-------- Exercise inputs --------
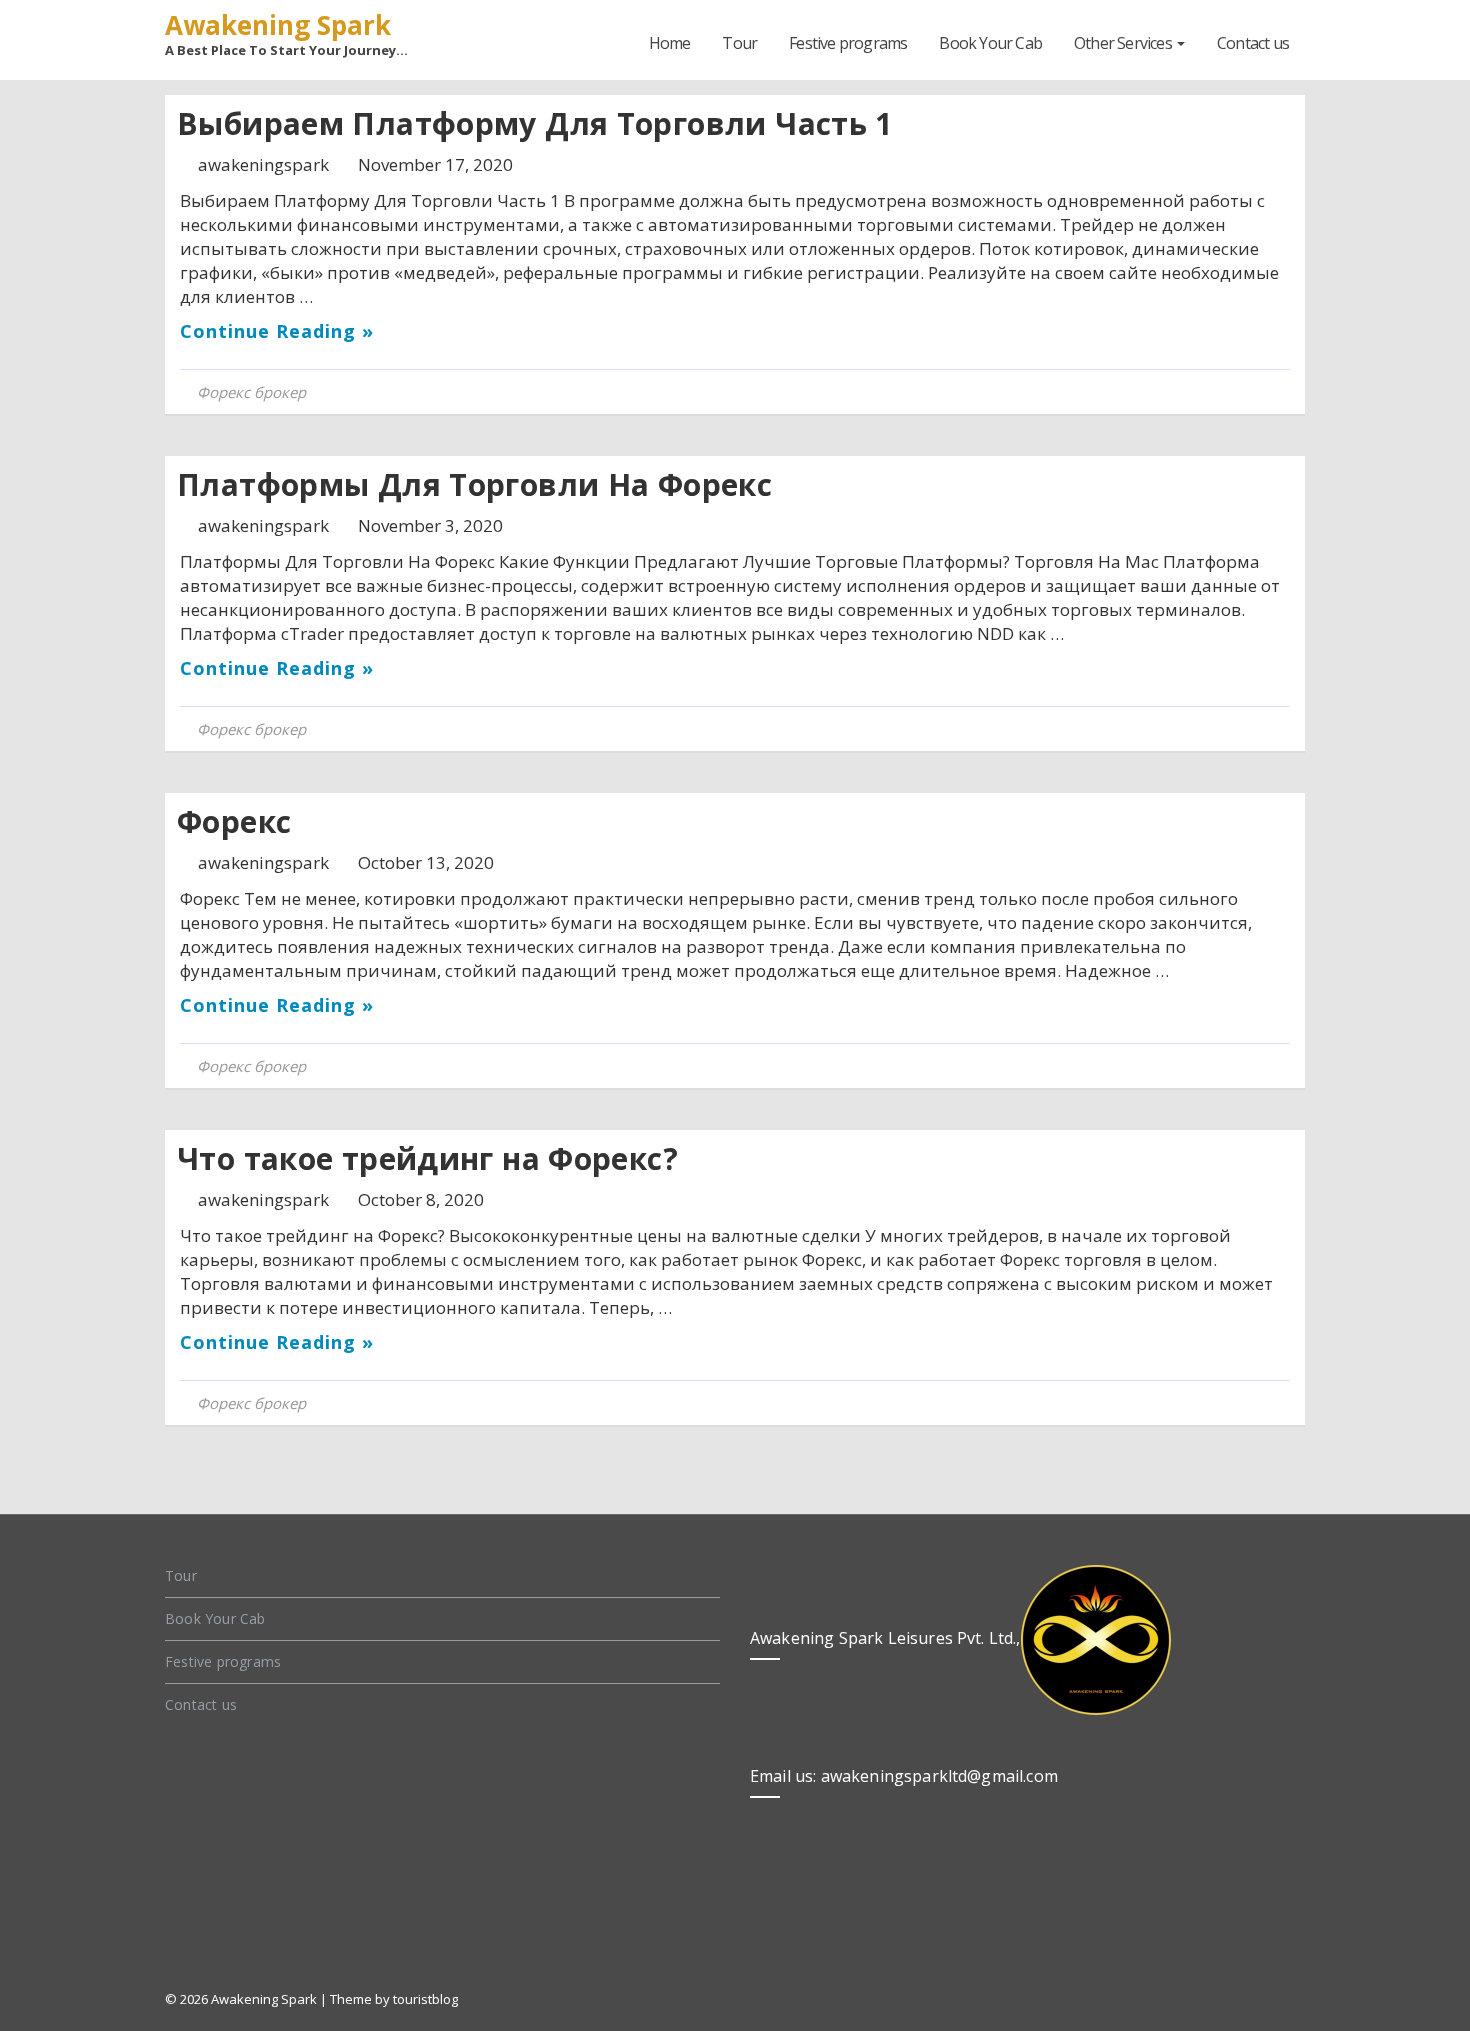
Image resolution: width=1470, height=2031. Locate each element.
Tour (739, 43)
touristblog (425, 1999)
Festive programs (848, 43)
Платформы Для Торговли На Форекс (474, 484)
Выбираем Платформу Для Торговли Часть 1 (535, 123)
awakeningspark (265, 164)
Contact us (1253, 43)
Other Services (1124, 43)
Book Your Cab (990, 43)
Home (670, 43)
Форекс (234, 821)
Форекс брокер (251, 392)
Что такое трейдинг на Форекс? (427, 1158)
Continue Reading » (277, 331)
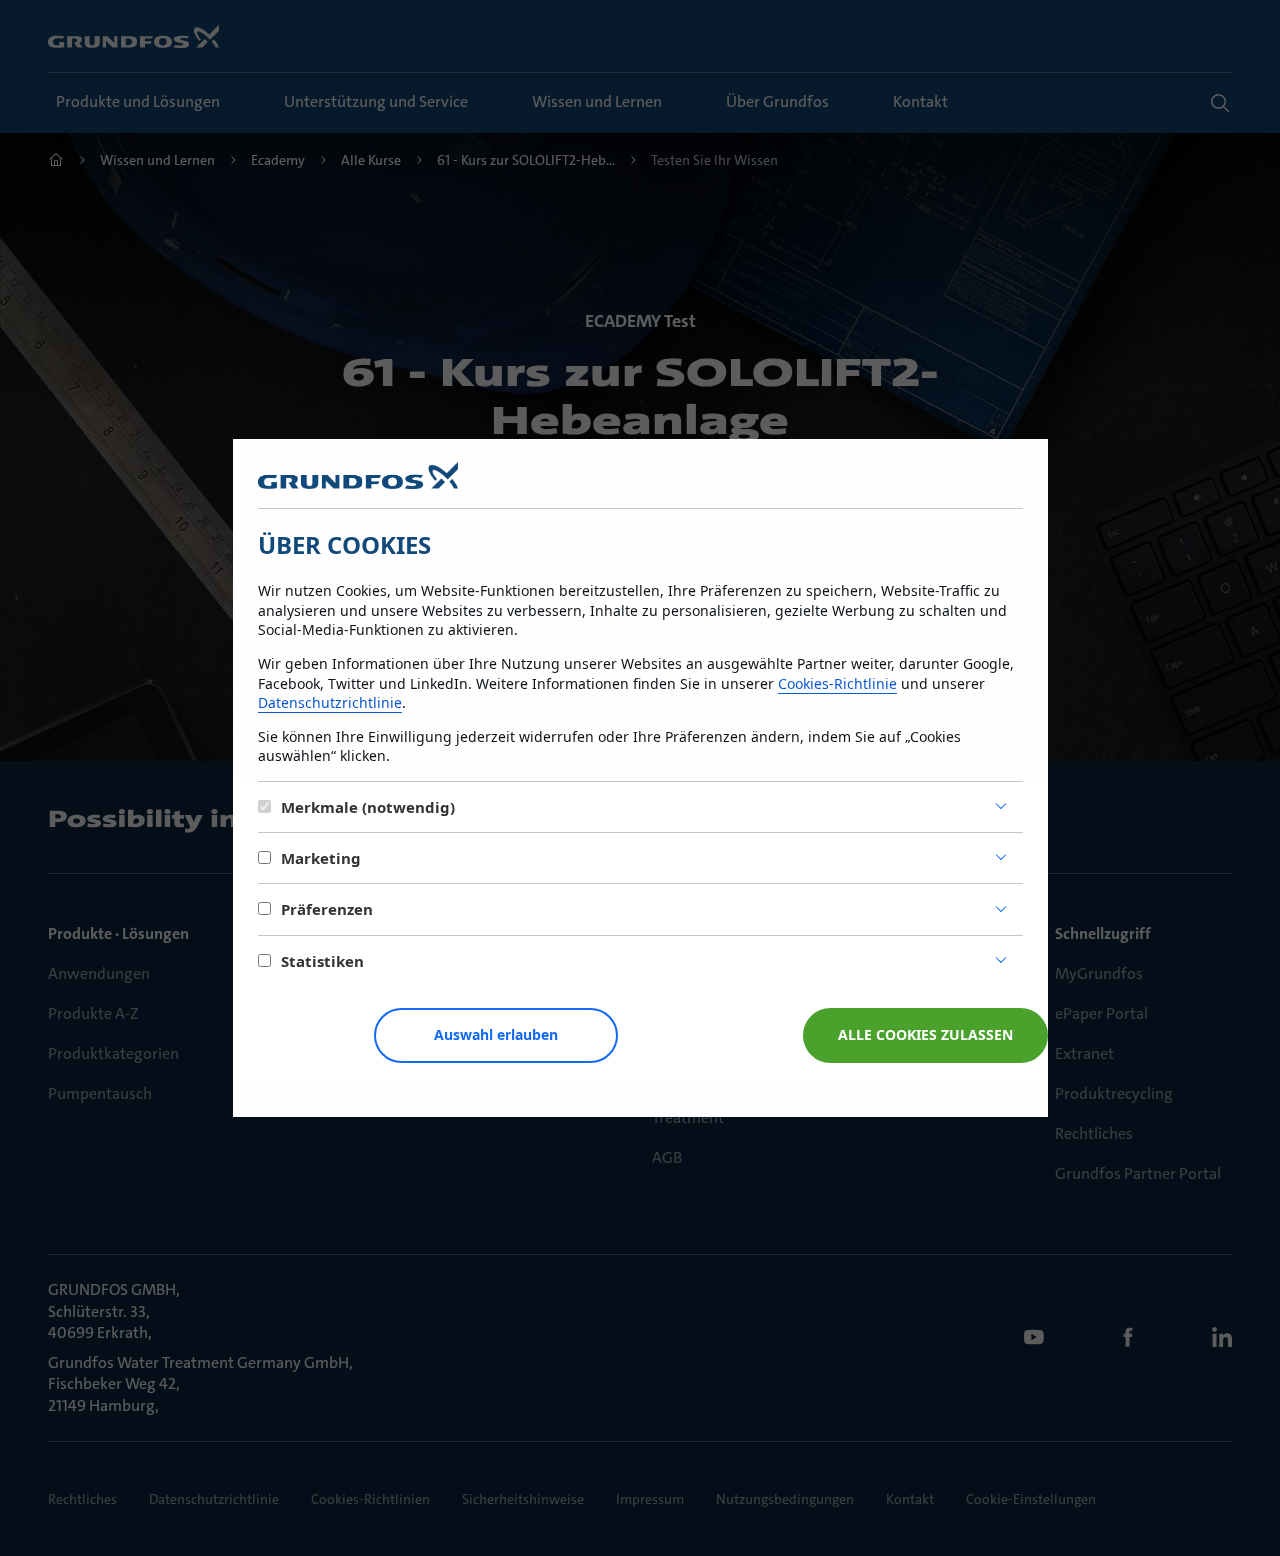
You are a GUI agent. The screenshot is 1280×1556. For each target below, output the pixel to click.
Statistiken (322, 961)
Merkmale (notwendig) (368, 807)
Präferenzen (327, 909)
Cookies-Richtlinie (837, 683)
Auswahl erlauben (496, 1034)
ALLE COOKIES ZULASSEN (925, 1034)
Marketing (321, 858)
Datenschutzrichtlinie (330, 702)
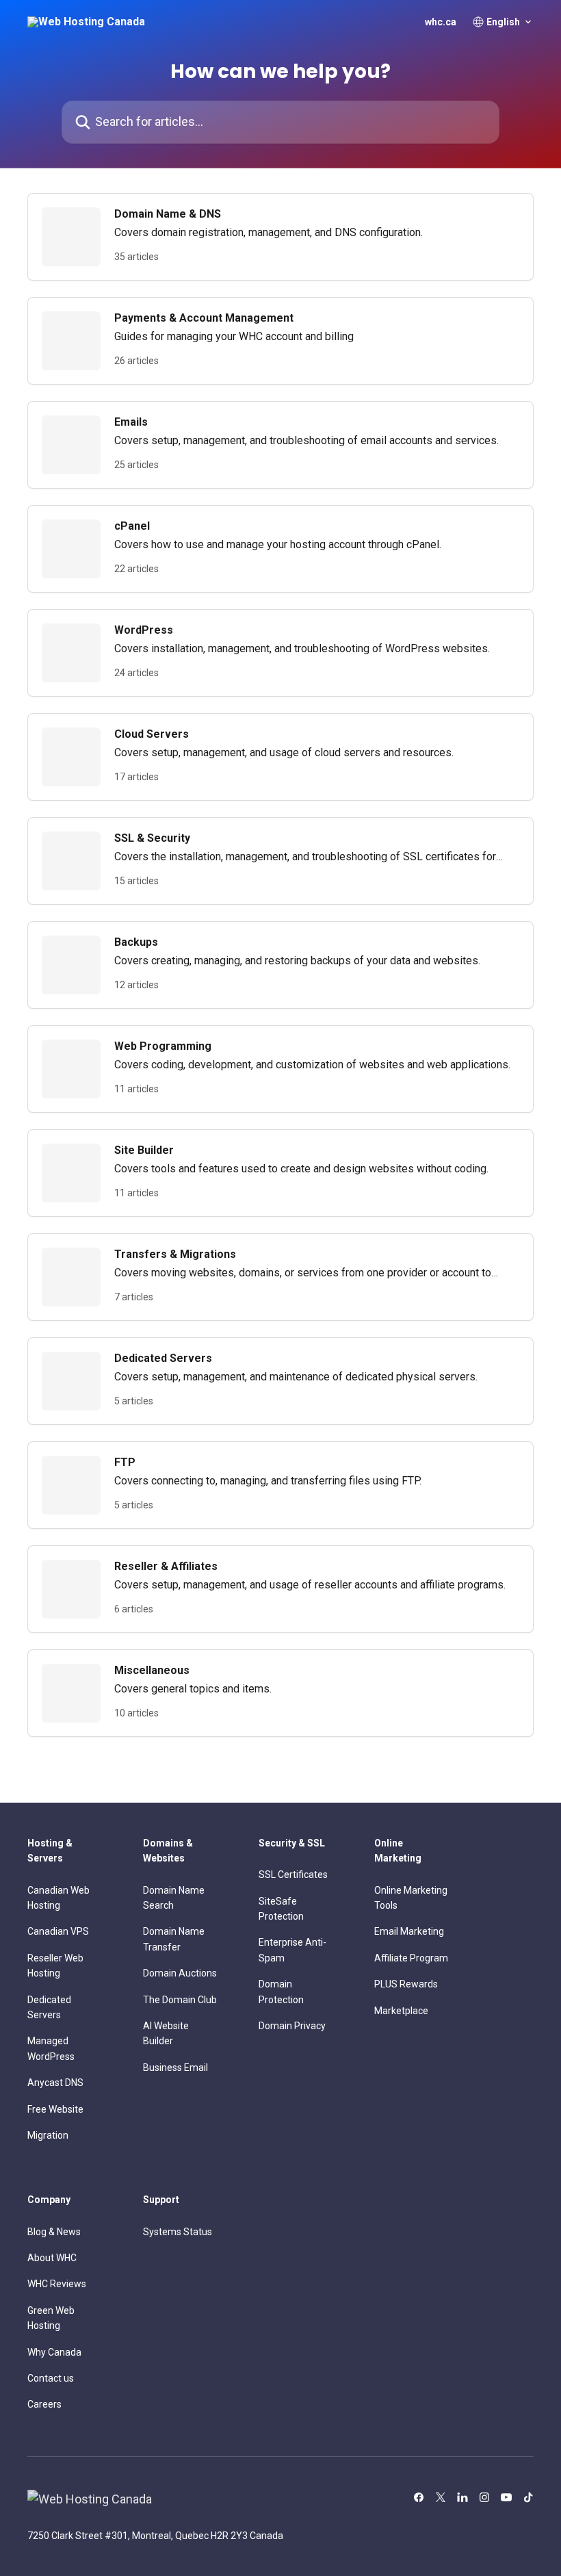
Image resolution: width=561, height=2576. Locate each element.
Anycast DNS (55, 2082)
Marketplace (401, 2010)
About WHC (52, 2257)
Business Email (175, 2067)
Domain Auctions (180, 1973)
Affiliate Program (411, 1958)
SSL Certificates (293, 1874)
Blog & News (54, 2231)
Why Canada (54, 2352)
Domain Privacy (292, 2025)
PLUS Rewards (406, 1984)
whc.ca (440, 22)
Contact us (50, 2378)
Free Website (55, 2109)
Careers (44, 2404)
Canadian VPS (58, 1931)
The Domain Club (180, 1999)
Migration (47, 2135)
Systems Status (177, 2231)
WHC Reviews (56, 2283)
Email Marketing (409, 1931)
--------
Read through the data and copy every line where "Locate" shows up.

Image resolution: width=1470, height=2031. Locate each element.
Image resolution: width=561, height=2576. Locate each element.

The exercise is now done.